*** Data provided ***

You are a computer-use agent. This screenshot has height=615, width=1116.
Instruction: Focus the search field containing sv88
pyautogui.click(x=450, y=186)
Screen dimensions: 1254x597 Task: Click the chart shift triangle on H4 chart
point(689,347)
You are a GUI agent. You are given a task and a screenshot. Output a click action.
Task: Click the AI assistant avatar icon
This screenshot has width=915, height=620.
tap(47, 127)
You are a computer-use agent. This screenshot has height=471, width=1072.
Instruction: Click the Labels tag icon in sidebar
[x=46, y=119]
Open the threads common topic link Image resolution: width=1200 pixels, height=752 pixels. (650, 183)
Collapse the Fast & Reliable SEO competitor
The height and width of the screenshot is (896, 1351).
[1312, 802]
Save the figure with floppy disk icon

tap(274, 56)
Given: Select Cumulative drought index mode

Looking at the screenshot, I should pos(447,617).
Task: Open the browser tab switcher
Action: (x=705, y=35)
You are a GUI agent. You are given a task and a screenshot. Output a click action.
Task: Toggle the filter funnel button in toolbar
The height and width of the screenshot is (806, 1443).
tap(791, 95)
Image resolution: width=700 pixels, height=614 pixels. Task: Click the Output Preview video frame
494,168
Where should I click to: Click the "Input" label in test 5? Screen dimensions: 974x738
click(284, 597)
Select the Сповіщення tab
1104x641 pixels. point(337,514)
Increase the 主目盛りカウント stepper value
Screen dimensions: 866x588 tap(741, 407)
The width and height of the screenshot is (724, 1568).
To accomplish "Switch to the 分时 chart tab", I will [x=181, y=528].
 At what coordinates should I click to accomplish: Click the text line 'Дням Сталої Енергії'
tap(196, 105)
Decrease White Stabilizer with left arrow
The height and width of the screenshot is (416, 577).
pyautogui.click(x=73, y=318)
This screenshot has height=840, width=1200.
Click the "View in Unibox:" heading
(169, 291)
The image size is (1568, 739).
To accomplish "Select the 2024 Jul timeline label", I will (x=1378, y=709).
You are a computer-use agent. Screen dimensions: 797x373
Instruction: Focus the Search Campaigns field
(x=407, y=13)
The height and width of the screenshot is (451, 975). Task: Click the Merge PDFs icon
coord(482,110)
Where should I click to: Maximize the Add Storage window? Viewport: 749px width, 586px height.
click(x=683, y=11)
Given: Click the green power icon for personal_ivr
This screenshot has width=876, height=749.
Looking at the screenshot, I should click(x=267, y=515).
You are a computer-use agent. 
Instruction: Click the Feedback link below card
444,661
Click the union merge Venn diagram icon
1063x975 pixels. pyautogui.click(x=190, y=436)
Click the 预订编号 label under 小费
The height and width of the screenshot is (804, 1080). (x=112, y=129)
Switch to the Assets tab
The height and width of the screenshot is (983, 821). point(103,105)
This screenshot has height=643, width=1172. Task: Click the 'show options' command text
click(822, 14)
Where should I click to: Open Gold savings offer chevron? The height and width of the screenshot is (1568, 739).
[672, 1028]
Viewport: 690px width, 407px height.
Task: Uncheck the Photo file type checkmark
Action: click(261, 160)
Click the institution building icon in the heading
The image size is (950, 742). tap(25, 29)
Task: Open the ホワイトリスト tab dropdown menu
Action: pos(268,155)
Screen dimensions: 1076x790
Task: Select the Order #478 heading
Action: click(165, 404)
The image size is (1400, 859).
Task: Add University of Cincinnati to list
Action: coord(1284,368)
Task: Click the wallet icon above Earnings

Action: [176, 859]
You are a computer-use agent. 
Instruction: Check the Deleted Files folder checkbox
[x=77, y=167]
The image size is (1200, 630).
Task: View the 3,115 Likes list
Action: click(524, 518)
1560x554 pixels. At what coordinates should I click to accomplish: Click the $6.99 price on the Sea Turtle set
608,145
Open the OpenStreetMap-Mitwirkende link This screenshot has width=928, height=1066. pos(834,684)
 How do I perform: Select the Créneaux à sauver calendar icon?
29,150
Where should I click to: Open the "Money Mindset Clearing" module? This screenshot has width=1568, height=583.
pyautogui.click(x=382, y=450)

***

§ **What you should do**
Extract, exactly, the lines above that begin at the line containing "Task: Click the wallet icon above Earnings" and end at the final line of the records; add no other text.

§ **Task response**
Task: Click the wallet icon above Earnings

Action: [176, 859]
You are a computer-use agent. 
Instruction: Check the Deleted Files folder checkbox
[x=77, y=167]
The image size is (1200, 630).
Task: View the 3,115 Likes list
Action: click(524, 518)
1560x554 pixels. At what coordinates should I click to accomplish: Click the $6.99 price on the Sea Turtle set
608,145
Open the OpenStreetMap-Mitwirkende link This screenshot has width=928, height=1066. pos(834,684)
 How do I perform: Select the Créneaux à sauver calendar icon?
29,150
Where should I click to: Open the "Money Mindset Clearing" module? This screenshot has width=1568, height=583.
pyautogui.click(x=382, y=450)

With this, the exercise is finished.